Inter-cabinet : la start-up Wiire passe à la vitesse supérieure


Par Gaëlle Fillion | le jeudi 04 septembre 2014 | Logiciels de transactions
Inter-cabinet : la start-up Wiire passe à la vitesse supérieure

Disponible gratuitement en version bêta depuis bientôt un an, ce service web dédié au partage de mandats et de fiches acquéreurs lancera une offre premium à la rentrée. Pour sa V1, le site a ajusté ses fonctionnalités. L’enjeu : rassurer des agents encore frileux face à une pratique pourtant devenue incontournable dans les pays anglo-saxons. Wiire revendique à ce jour 2500 utilisateurs et 50 000 biens référencés.

Un nouvel algorithme qui fait matcher des biens avec des clients

Alors que l’approche française de l’inter-cabinet était jusque-là principalement focalisée sur la mise en commun de mandats au travers de fichiers partagés, Wiire a souhaité remettre le client au centre du jeu. Sur cette plateforme, les professionnels peuvent renseigner à la fois des informations sur leurs biens en portefeuille mais aussi les projets des prospects qu’ils n’ont pas pu satisfaire. "Wiire récupère uniquement les données de base : ni l’adresse exacte du bien ni les coordonnées personnelles des acquéreurs. Nous ne faisons qu’entrecroiser des critères" explique Jérémy Teper, fondateur de la start-up. Puisque les professionnels peinent à se faire confiance et sont parfois lassés par les sollicitations incessantes de leur confrères qui souhaitent récupérer des mandats, Wiire a pris le problème à l’envers. "Si on veut accéder aux infos sur un bien, il faut être en mesure de proposer un client.
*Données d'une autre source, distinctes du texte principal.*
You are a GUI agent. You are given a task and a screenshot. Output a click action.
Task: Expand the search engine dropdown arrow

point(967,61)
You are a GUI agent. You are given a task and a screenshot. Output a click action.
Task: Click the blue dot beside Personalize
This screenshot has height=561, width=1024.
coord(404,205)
Pas de client, pas de partage" assure Jérémy Teper. Parmi les utilisateurs, la proportion de mandataires et d’agents immobiliers serait équivalente. "Nous avons également des chasseurs d’appartement, des notaires et un avocat" indique le fondateur.
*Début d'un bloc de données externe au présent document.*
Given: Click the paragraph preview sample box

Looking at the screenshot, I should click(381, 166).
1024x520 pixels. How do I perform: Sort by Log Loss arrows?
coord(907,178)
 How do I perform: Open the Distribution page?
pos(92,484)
Une alternative efficace au fichier Amepi ?

Wiire proposera à partir de septembre abonnement premium à 39 euros par mois. Les utilisateurs pourront toujours accéder au service gratuitement pour identifier les opportunités mais devront souscrire un abonnement pour être mis en contact avec leurs confrères. "On préfère un utilisateur qui ne paie pas et qui apporte du contenu, plutôt qu’un client qui paie mais qui ne met rien sur le site" observe Jérémy Teper. Car l’objectif de Wiire est d’abord faire grossir sa base de données et de densifier le nombre d’utilisateurs sur les zones géographiques dynamiques : PACA, le Sud Ouest, la région lyonnaise… Le site assure déjà une forte présence à Paris avec 400 agents et 14 000 biens partagés. Selon Jérémy Teper, c’est davantage que le ficher de mise en commun de mandats exclusifs Amepi. Jusque-là autofinancée, Wiire envisage de lever des fonds prochainement.